Despite this disruption, underlying accumulation trends paint a more nuanced picture. Whale cohorts holding 100 million to 1 billion DOGE absorbed 4.72 billion tokens in the decline, creating a classic divergence in which smart money purchases collide with deteriorating chart structure. Historically, these divergences precede expansions in volatility and trend-setting moves.
Technically, DOGE has now fallen below its multi-year uptrend line for the first time since 2021 – a key psychological and structural level. This breakdown places increased importance on the horizontal support at $0.1520, which has held twice in the past 48 hours. A developing double bottom around $0.155 is supported by the RSI’s bullish divergence, suggesting that bearish momentum is slowing even as structural risks persist.
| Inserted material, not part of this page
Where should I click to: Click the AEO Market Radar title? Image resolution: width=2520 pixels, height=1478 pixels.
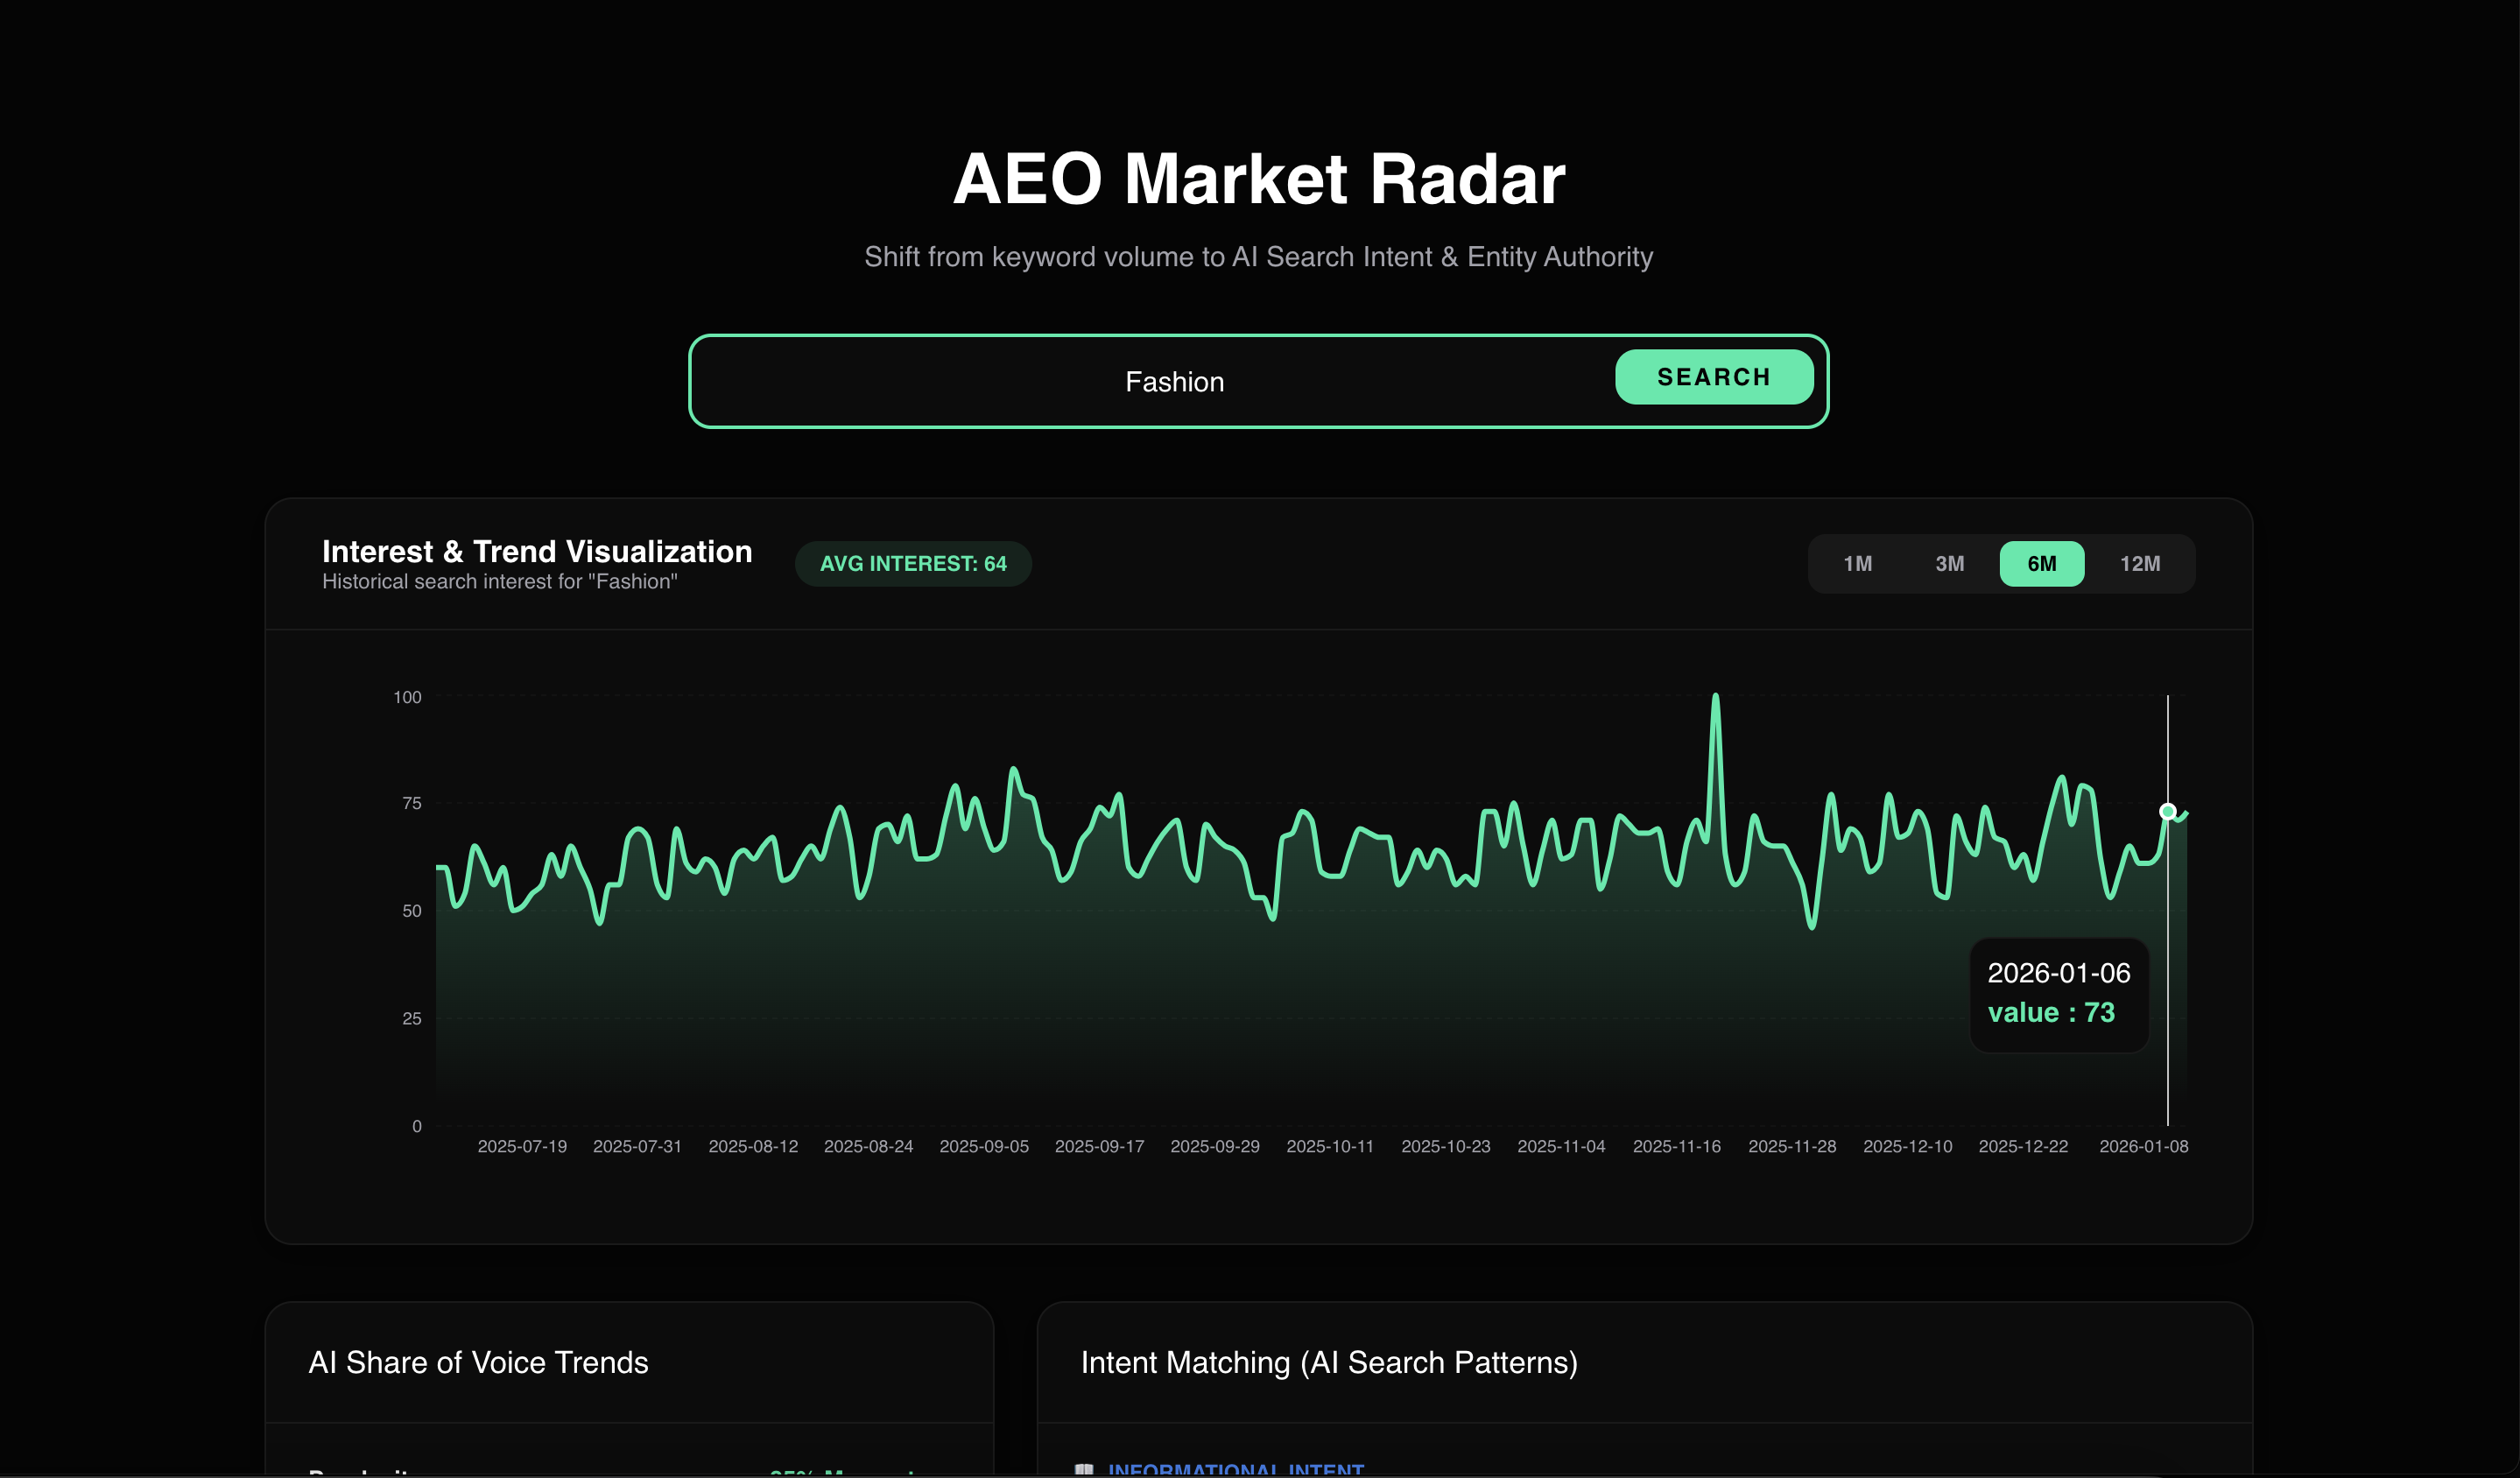pyautogui.click(x=1258, y=179)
For the bulls, it is essential to recover between $0.159 and $0.160 to avoid further declines. For the bears, a failure below $0.1520 reopens the path towards $0.150, then $0.120, where multi-year volume nodes cluster.
What traders should pay attention to
Traders now find themselves at a decisive inflection point:
• $0.1520 must be held: a breakdown reveals a rapid move towards $0.150, then $0.120.
• Reclaiming between $0.159 and $0.160 would signal trend stabilization and neutralize immediate downside pressure.
• Whale accumulation remains a major wild card: sustained buying could favor ETF-driven catalysts.
• A confirmed double bottom above $0.155 could trigger a reversal towards $0.163, then $0.170.
• BTC’s deadly crossover and macro risk aversion conditions remain the main external obstacles.